* WHAT TO DO:
Every record below needs to be retyped exactly as it appears.

---------- EXERCISE INPUT ----------

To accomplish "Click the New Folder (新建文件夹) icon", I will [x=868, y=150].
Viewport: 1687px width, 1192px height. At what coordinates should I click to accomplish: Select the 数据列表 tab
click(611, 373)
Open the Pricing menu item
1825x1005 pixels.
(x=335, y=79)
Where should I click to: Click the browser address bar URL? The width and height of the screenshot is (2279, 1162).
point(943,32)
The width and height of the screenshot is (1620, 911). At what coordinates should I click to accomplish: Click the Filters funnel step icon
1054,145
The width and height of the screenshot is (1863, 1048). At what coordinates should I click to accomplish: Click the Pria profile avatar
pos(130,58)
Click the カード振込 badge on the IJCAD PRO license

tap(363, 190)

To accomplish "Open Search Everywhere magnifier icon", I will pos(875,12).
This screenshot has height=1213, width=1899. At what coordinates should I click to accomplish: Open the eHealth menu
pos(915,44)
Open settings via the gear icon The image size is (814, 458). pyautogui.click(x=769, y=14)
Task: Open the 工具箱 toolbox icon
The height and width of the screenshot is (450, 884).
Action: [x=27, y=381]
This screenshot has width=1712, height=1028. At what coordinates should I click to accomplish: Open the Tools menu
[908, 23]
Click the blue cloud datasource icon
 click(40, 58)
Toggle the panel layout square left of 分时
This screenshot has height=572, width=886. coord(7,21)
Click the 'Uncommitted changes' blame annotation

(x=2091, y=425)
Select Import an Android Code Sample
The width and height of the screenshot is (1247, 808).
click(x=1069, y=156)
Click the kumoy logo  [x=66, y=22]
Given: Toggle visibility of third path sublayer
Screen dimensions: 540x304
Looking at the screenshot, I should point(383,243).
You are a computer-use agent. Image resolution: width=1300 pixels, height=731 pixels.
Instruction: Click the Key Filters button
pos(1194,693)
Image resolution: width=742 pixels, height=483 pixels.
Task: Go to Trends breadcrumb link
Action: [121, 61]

----------

* YOUR SOLUTION:
To accomplish "Click the New Folder (新建文件夹) icon", I will [x=868, y=150].
Viewport: 1687px width, 1192px height. At what coordinates should I click to accomplish: Select the 数据列表 tab
click(611, 373)
Open the Pricing menu item
1825x1005 pixels.
(x=335, y=79)
Where should I click to: Click the browser address bar URL? The width and height of the screenshot is (2279, 1162).
point(943,32)
The width and height of the screenshot is (1620, 911). At what coordinates should I click to accomplish: Click the Filters funnel step icon
1054,145
The width and height of the screenshot is (1863, 1048). At what coordinates should I click to accomplish: Click the Pria profile avatar
pos(130,58)
Click the カード振込 badge on the IJCAD PRO license

tap(363, 190)

To accomplish "Open Search Everywhere magnifier icon", I will pos(875,12).
This screenshot has height=1213, width=1899. At what coordinates should I click to accomplish: Open the eHealth menu
pos(915,44)
Open settings via the gear icon The image size is (814, 458). pyautogui.click(x=769, y=14)
Task: Open the 工具箱 toolbox icon
The height and width of the screenshot is (450, 884).
Action: [x=27, y=381]
This screenshot has width=1712, height=1028. At what coordinates should I click to accomplish: Open the Tools menu
[908, 23]
Click the blue cloud datasource icon
 click(40, 58)
Toggle the panel layout square left of 分时
This screenshot has height=572, width=886. coord(7,21)
Click the 'Uncommitted changes' blame annotation

(x=2091, y=425)
Select Import an Android Code Sample
The width and height of the screenshot is (1247, 808).
click(x=1069, y=156)
Click the kumoy logo  [x=66, y=22]
Given: Toggle visibility of third path sublayer
Screen dimensions: 540x304
Looking at the screenshot, I should point(383,243).
You are a computer-use agent. Image resolution: width=1300 pixels, height=731 pixels.
Instruction: Click the Key Filters button
pos(1194,693)
Image resolution: width=742 pixels, height=483 pixels.
Task: Go to Trends breadcrumb link
Action: [121, 61]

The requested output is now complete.